One of these statues is the Statue of Liberty. I already had this statue in one of my posts. This one is not a copy; it’s rather one of the originals, preceding the making of the “real one” and about 15 years older. It was given to the city of Paris by its creator, Bartholdi.
I put only a small selection of these pictures on my photo blog – there were too many of them. If you feel that I made a bad choice, please tell me and I will add one or two more!

November 12, 2007


Just behind the Luxembourg Gardens there is a small, museum dedicated to Ossip Zadkine. This was also the house, surrounded by a garden, where he lived and worked most of his life. It would be better to know the address to this place if you wish to find it, as it’s more or less hidden behind tall buildings, so here it is: 101 bis, Rue d’Assas, 6th arrdt (Montparnasse).
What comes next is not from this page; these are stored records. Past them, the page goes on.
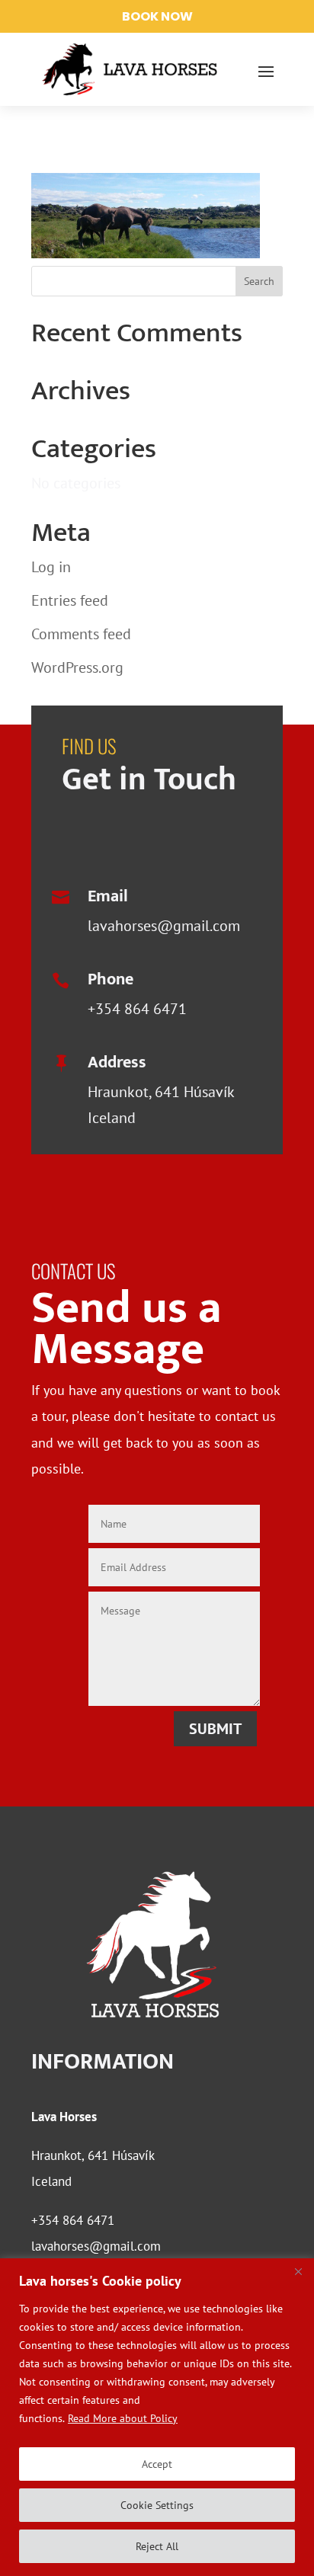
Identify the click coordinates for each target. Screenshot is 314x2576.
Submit (215, 1729)
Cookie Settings (157, 2505)
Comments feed (81, 634)
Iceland (51, 2181)
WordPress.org (77, 667)
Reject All (157, 2546)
Zadkine was born in Russia (today Belarus) in 1890, moved to Paris around 1910 (and to this house, in 1928) where he lived until his death in 1967. Of Jewish (and Scottish) extraction, he spent the years of World War II in the U.S..

Zadkine, who also painted (like his wife), wrote poems…, is of course known for his sculpturing, with influence basically from cubism and also from primitive art. The most famous may be the “Destroyed City” in Rotterdam (photo Google). He is represented in museums, parks… all around the world.
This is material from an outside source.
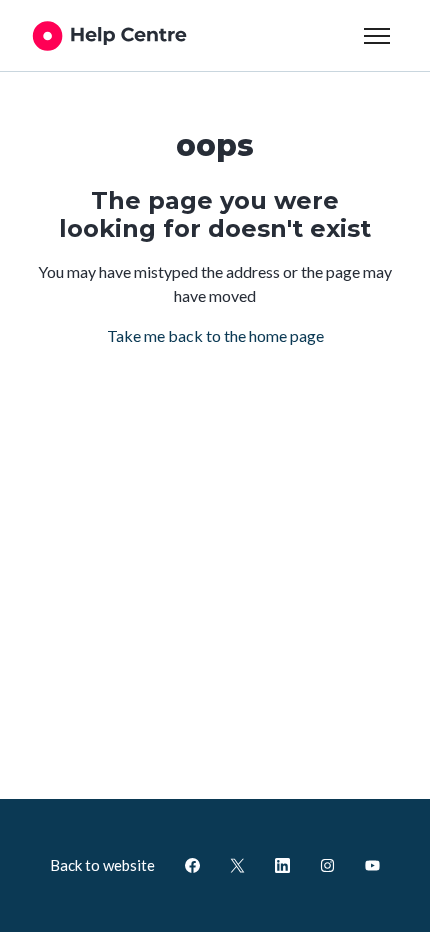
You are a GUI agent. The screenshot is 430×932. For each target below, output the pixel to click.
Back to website (102, 865)
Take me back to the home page (215, 335)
I took photos not only at the museum, but also of a statue in the Luxembourg Gardens.

Zadkine made several sculptures linked to van Gogh, which you now can find e.g. at Zundert where van Gogh was born, but also at Auvers-sur-Oise where Vincent ended his life and also is buried. Cergie kindly offered me this photo, taken at Auvers.

Although the museum may seem small, the collection is big, maybe some 100 sculptures, including in the garden. It’s clearly worth the visit.

JoAnn kindly offered me a THANK YOU award. “This award I designed (c-jw) to nominate friendly blog-people. Why? Because I am very pleased by your BLOG-friendship and therefore I want to NOMINATE you with My own designed "THANK YOU" Award. Your friendship makes me smile, I am so happy to know you! Thank you, for your kind and sweet friendship! » So, a big THANK YOU to JoAnn !

November 09, 2007

Medicis Fountain

When visiting the Luxembourg Gardens (Jardin du Luxembourg) everybody may not necessarily pay attention to the Medicis Fountain (La Fontaine de Médicis) which you can find in one of the corners of the Gardens.

The fountain is named after Marie de Médicis (Maria de’Medici) who was married to Henry IV, widow in 1610, mother and regent to Louis XIII (and grandmother to Louis XIV) and also mother to a Spanish and an English Queen. Involved in different intrigues she was exiled in 1630 and died in Cologne in 1642.

Marie decided to create her own “Medici Palace”, which thus is the today’s Luxembourg Palace, slightly modified since. She could move in around 1625, but for a rather short period as she had to leave France five years later. The palace was of course magnificent and included e.g. 24 Rubens paintings (now at the Louvre). After different uses (prison during the Revolution, Luftwaffe headquarters during World War II…), it’s today the house of the French Senate, but the gardens, the biggest in Paris, are open for public and there is much to see and do. I may revert to this another day.

The Fountain was obviously just ready when Marie had to leave. It was modeled on what she had known during her childhood in Florence. It had to be slightly moved when the adjacent street was widened by Haussmann. At the same time, in 1862, the statue group you can see in the centre was added.
You can find some of these photos on my photo blog.

Time to again wish you a nice weekend! Back with a new post on Monday!